It’s been a while since I picked up my needles but after meeting so many inspiring knitters at the Mollie Makes Handmade Awards I figured it was about time to tackle it again… and I have to say… something feels different… It’s going really well… (ssshhh don’t tell the knitting fairies – they might think I’m getting cocky)
I figured the best way to get me back into the knitting saddle and also continue a knitting habit so I’m not starting from scratch every time, was to take on a really quick and easy project that would result in something I could use immediately and then also try something bigger and, though not necessarily more challenging; something that will require me to commit to the knit. I absolutely loved a tutorial for beautiful knitted bangles in issue 41 of Mollie Makes so this seemed like a great place to start. I’ve also been slightly pining for a big knitted blanket in greys and pastel colours ever since being involved in Get You Knit On at Southbank Centre. I know and you know this is going to take a very long time to complete, so despite the glorious sunshine I’m making a start and hoping to have it completed for winter!
So first up let’s chat knitted bangles. The bangles were designed by Anette Wetzel-Grolle and are a beautiful simple design that leaves loads of room for customisation. Anette also has a really ace blog full of ideas, DIYs, lifestyle and travel chat.

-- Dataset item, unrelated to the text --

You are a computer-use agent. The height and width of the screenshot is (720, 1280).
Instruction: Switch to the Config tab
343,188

In the issue they’re created with fabric yarn, but I made my first batch with the DK yarn I had already in my stash. Because the yarn was fairly thin I doubled it up to give the bracelets a chunkier look. I’m really happy with the result and I’m now on the hunt for cotton yarn in a really lovely colour palette so I can make more.

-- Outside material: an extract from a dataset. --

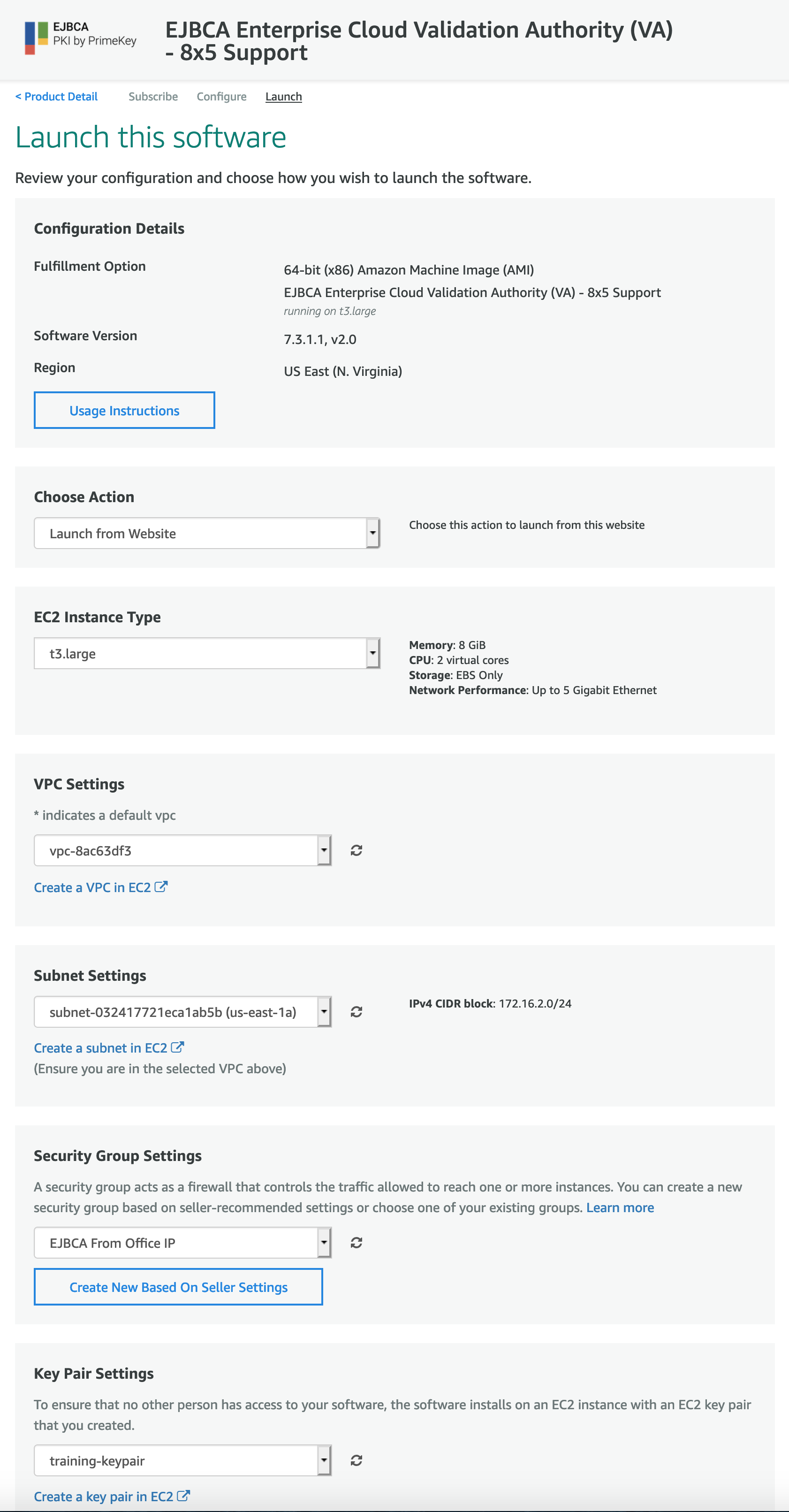789x1512 pixels.
Task: Expand the training-keypair dropdown
Action: pos(182,1460)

This was ALSO my first attempt at knitting in the round with double pointed needles!! Terrifying – I honestly felt like I had grown a whole load of new fingers… or that I was holding a porcupine, and I definitely have a new affinity to Edward Scissorhands. However once I got into the swing of it it was actually really easy (and dare I say quite relaxing?). Here’s to more multi-needled, porcupine-eqsue projects in the future!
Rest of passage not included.